Abstract
The in vitro viability, chemotaxis, and labeling stability of leukocytes labeled using 99mTc-exametazime stabilized with methylene blue were evaluated and compared with those obtained using nonstabilized 99mTc-exametazime. Methods: Two identical leukocyte populations, from 30 healthy donors, were labeled simultaneously using freshly prepared and 2-h-old stabilized 99mTc-exametazime. The following quality control techniques were performed on each labeled leukocyte sample: eosin Y staining, chemotaxis radioassay, and labeling stability at 2 h after labeling. Results: Eosin Y staining showed a cell viability of at least 98% in all samples, without a significant statistical difference between the populations. Chemotactic indices obtained with leukocytes labeled with freshly prepared, unstabilized 99mTc-exametazime were statistically greater than those obtained using 99mTc-exametazime stabilized with methylene blue (z = 2.41; P < 0.02). Labeling stability at 2 h after labeling was the same for both populations. Conclusion: The use of 99mTc-exametazime stabilized with methylene blue for leukocyte radiolabeling does not affect either cell membrane integrity or labeling stability but can cause a decrease in the cell chemotactic capacity that discourages its clinical use.
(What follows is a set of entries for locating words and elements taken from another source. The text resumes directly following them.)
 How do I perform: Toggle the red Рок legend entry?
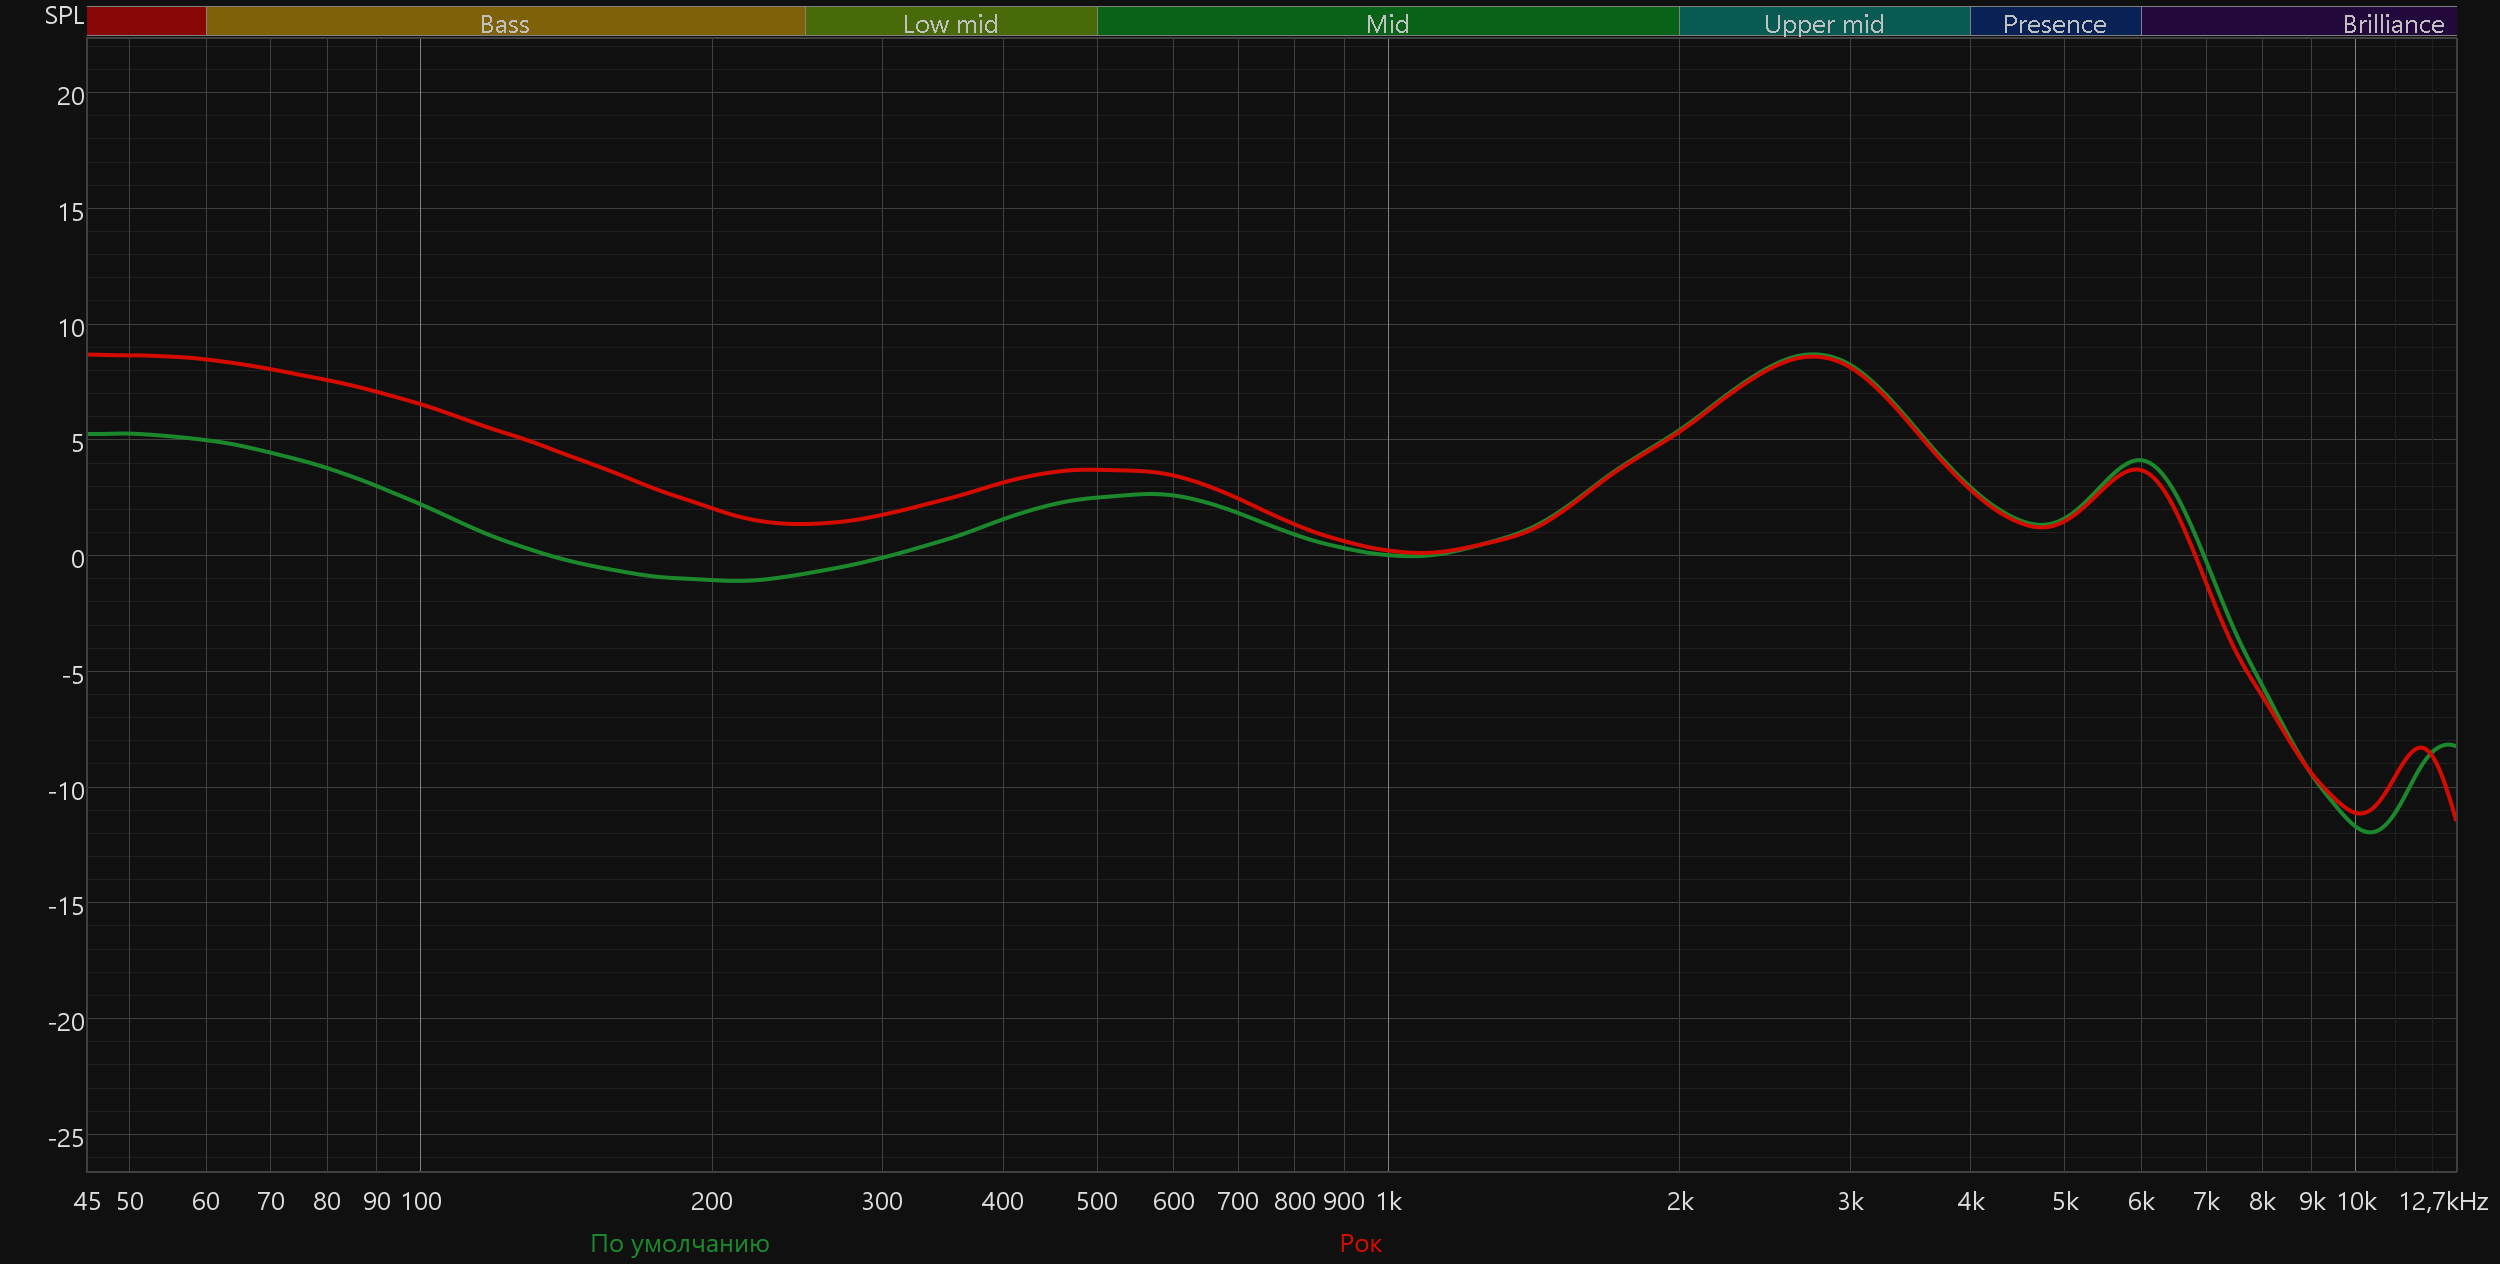(x=1360, y=1243)
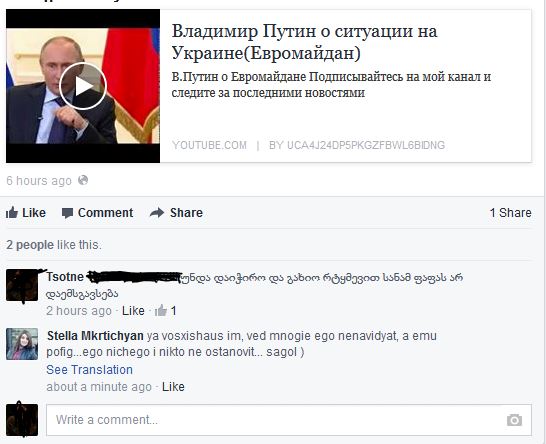The width and height of the screenshot is (546, 444).
Task: Show the 2 people who like this
Action: coord(30,245)
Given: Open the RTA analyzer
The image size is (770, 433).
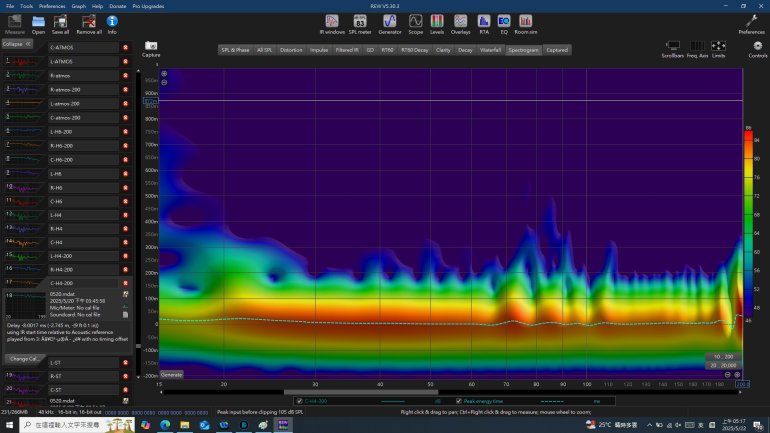Looking at the screenshot, I should pos(483,22).
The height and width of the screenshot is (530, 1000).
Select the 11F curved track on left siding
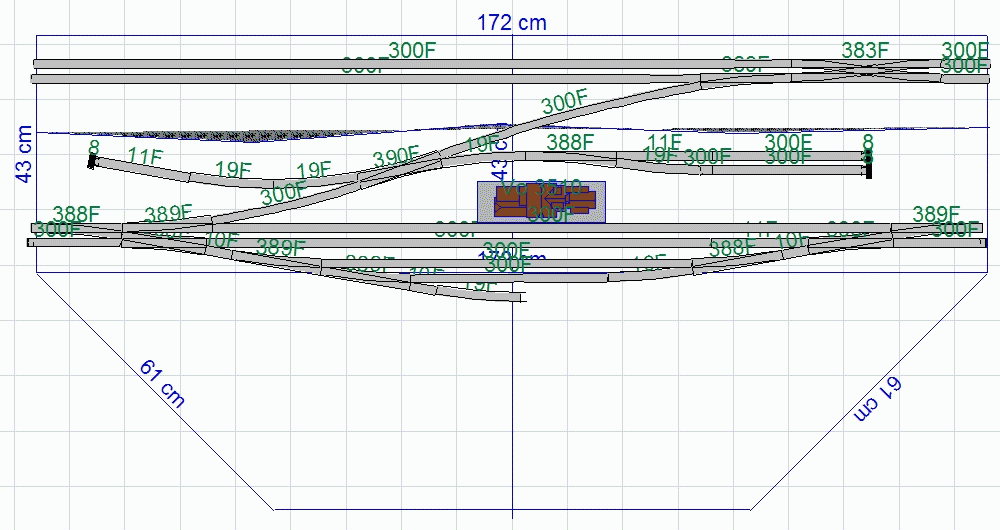(x=140, y=168)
A mixture of methylene blue and phosphate buffer was approved by the Food and Drug Administration as a stabilizing agent for 99mTc-exametazime in 1995. However, in the Ceretec (Amersham International, Buckinghamshire, U.K.) package insert, 99mTc-exametazime stabilized with methylene blue and phosphate buffer is indicated only for brain imaging studies and not for labeling white blood cells (WBCs) (1). The reason is probably the dark blue appearance of the mixture of stabilized 99mTc-exametazime–methylene blue and isolated leukocytes, which makes separation of the free 99mTc-exametazime from the labeled cells difficult or impossible. Moreover, other possible disadvantages are a decrease in the viability of WBCs and a negative effect on their function.
Recently, Hung et al. (2) described a method for labeling WBCs with 99mTc-exametazime stabilized with methylene blue and phosphate buffer. Hung et al. lightened the dark blue color of the dye by diluting the labeling medium with 12.6% acid citrate dextrose mixed with 0.8% NaCl, volume in volume. They also showed that WBCs can be labeled with a high labeling efficiency (LE), a long-lasting in vitro stability, and a preserved in vitro viability (trypan blue technique). We developed a WBC labeling method with stabilized 99mTc-exametazime and saline but using 18.75 μg methylene blue instead of the 250–500 μg used by Hung et al. and using a labeling medium with 50% leukocyte-poor plasma. We also achieved a reasonable LE and in vitro viability (eosin Y technique) (3,4). However, both studies have two serious drawbacks to recommending the use of methylene blue in WBC labeling: the limited number of experiments performed (6 in the series of Hung et al.; 8 and 10 in our series) and the lack of testing for WBC function.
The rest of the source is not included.